Be a good example by modeling appropriate behaviors.

Positive Guidance in Early Childhood

by Tiffany Barry

Keeping your cool is tough when your toddler is busy creating beautiful works of art upon the white hallway walls, but using positive guidance to structure your day will help you calmly correct inappropriate behavior and build a system that encourages appropriate behavior. Instead of sneaking markers into hallway art sessions, your toddler will learn that you give out your biggest smiles when that art is on a piece of paper and not on a wall. Additionally, children whose caregivers use positive guidance feel confident, secure and noticed, making them less likely to act out for attention-seeking purposes.

1. Create a Positive Environment

Set the tone of your day by creating a positive environment from the start and establishing a predictable routine. When your child wakes up, sing a fun good-morning song together. Smile and give your child a hug as you dress and get ready for the day. Then transition smoothly from one activity to another. After breakfast, ask your child, "Are you ready to get cleaned up so we can play together?" Even infants will begin to recognize your words and the routines that accompany them, so speak to him or sing a silly rhyme as you move to a new activity.

2. Understand Developmental Readiness

Guiding your child according to his developmental readiness is important. It does you no good to correct a toddler's inappropriate behavior with a time-out if he does not yet understand the concept of right and wrong. Be aware of your child's developmental needs. For example, infants are just learning about inappropriate and appropriate behaviors and do best with a firm, "No," and redirection. Toddlers are learning to express feelings of anger, sadness and happiness and experience frustration when they can't adequately do so. They are also developing a sense of independence and may try to test your established rules. Expecting your toddler to remember everything that is allowed or not allowed is not developmentally appropriate for his age. Preschoolers are learning self-control and often want to know why certain rules exist. No matter where your child is developmentally, by tuning in to his needs, you can adjust your guidance appropriately in order for a more effective positive guidance strategy.

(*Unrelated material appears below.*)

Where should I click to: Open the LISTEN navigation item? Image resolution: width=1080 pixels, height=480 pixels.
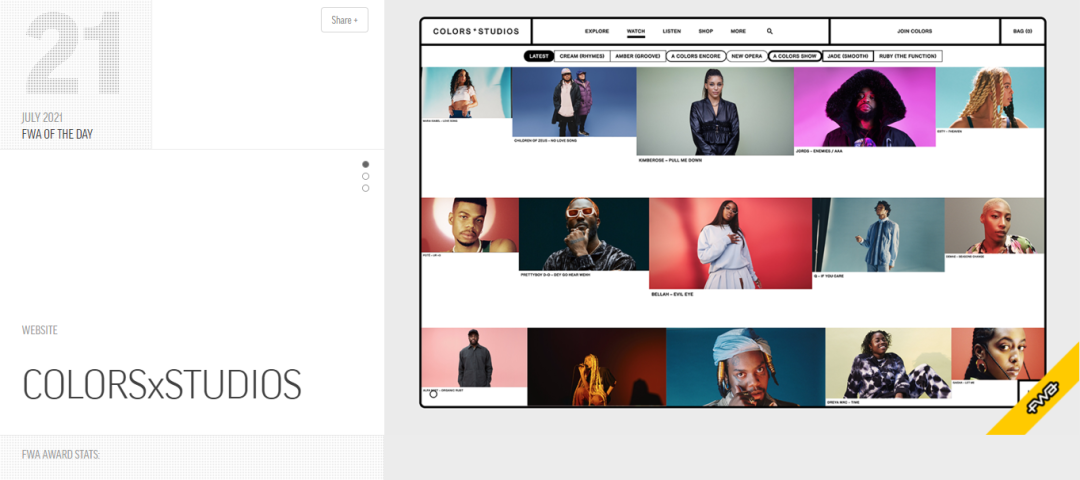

3. Discipline and Reinforcement

Positive guidance focuses more on fostering appropriate behaviors rather than on only punishing inappropriate behaviors. It must remain consistent to avoid confusing your child. You should model appropriate behaviors, such as using manners, to encourage your child to imitate them. Furthermore, you should avoid using harsh words or actions. Reinforce positive behaviors by praising your child any time she does something appropriate. When she says "please" or "thank you," say, "Great job using your manners!" If your child puts her sippy cup on her tray rather than throwing it to the floor at meal times, clap and say, "Yay! Good job for putting your cup there." Discipline for inappropriate behaviors should always be gentle, fair and developmentally appropriate. For an infant, you might firmly say, "No, ma'am," and then redirect her attention to an appropriate activity. This method of diversion works with both younger and older children. Toddlers, who often test the rules, need frequent reminders. If you notice that your toddler is about to draw on the wall, say, "Crayons are for drawing on paper. Would you like a piece of paper to draw on instead?" If your toddler still draws on the wall, a time-out with a simple, gentle explanation is a developmentally appropriate punishment. Preschoolers will often test rules when they do not understand the reasons behind them. Give your preschooler frequent reminders, a warning and an explanation for the rules.

4. Common Challenges

Aggression is a common challenge for parents, and your child may become especially aggressive during his toddlers years. Be sure that you're not modeling inappropriate aggressive behaviors with your tone or actions, as verbal aggression from you can often result in physical aggression from your child. When your child becomes aggressive, immediately remove him from the situation. Talk to your toddler about the incident. Ask, "What is making you angry?" or "Are you feeling mad?" Give your child words to express his emotions and then provide appropriate outlets for his feelings such as en energetic activity like jumping. Help your child learn a better way to express his anger such as using his words to say, "I don't like that!" Another common challenge you may face is biting. Children who bite are often acting out of teething pain, lack of impulse control or frustration. Closely monitor your child and offer substitutions like a teething ring when he begins to bite. Firmly say, "No. That hurts me," and offer the substitute. Say, "Bite this instead." When your child bites the substitute, reward him with positive reinforcement and praise.